Arp has also worked with Mark Conard and The Philosophy of Popular Culture series through The University Press of Kentucky, as well as with David Ramsay Steele and the Popular Culture and Philosophy series through Open Court Publishing Company, which has produced titles such as The Simpsons and Philosophy: The D'oh! of Homer, Star Wars and Philosophy, Star Trek and Philosophy, The Beatles and Philosophy, James Bond and Philosophy, and many others. One of Arp's latest projects is as editor of Tattoos – Philosophy for Everyone: I Ink, Therefore I Am with Fritz Allhoff (General Editor of the Philosophy for Everyone series) and Wiley-Blackwell Publishers.

Arp was Plenary Speaker for Pop Culture and Philosophy Conferences at Eastern Washington University (2010) and Georgia Southern University (2013).

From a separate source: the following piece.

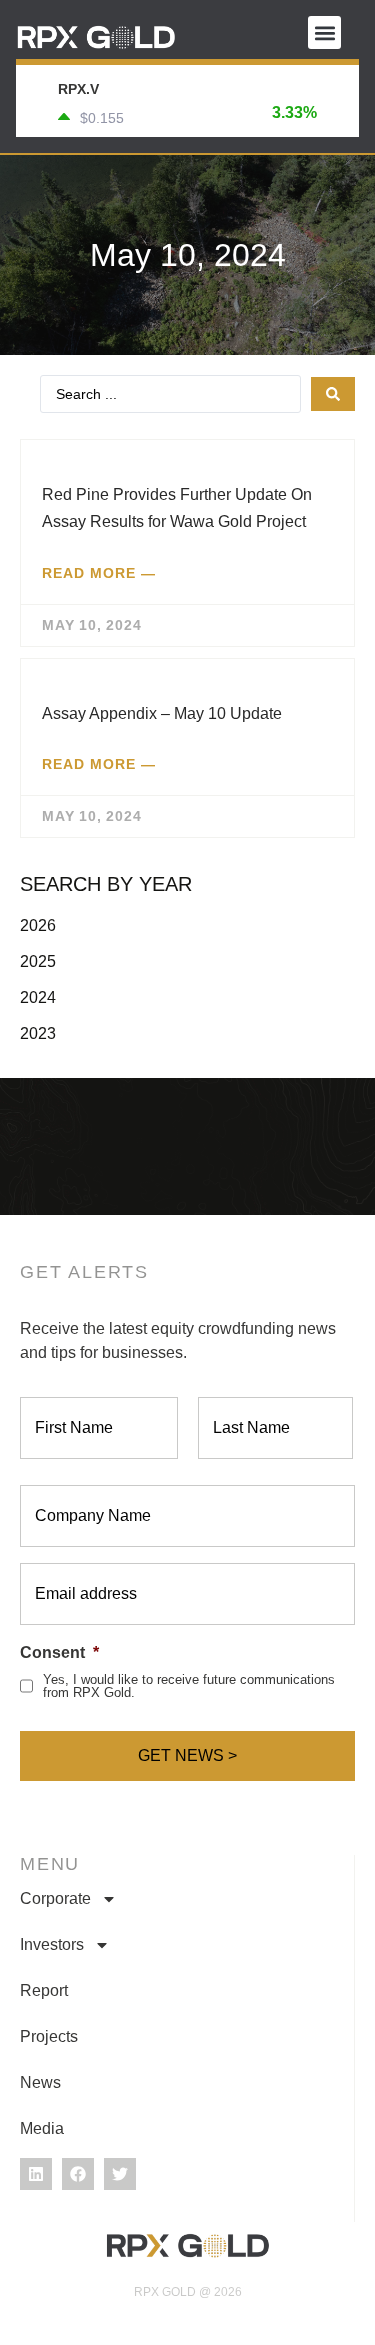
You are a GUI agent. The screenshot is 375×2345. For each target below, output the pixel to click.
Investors (52, 1944)
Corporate (55, 1898)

Arp's edited book, 1001 Ideas That Changed the Way We Think, was published through Simon & Schuster in 2013 and has sold thousands of copies worldwide in English, French, German, Italian, Portuguese, Czech and Slovak. Concerning reviews of the book, The Boston Globe stated, "Editor Robert Arp has produced a reference guide that's fun to browse," while Library Journal claims the book is "highly attractive... recommended" and Booklist notes that it is "entertaining and informative."

In September 2015, Arp was interviewed by Ed Berliner on his show, The Hard Line with Ed Berliner, through Newsmax TV about South Park (season 19).

On January 22, 2019, Arp appeared with other philosophers on the podcast devoted to philosophy and popular culture titled, I Think, Therefore, I Fan.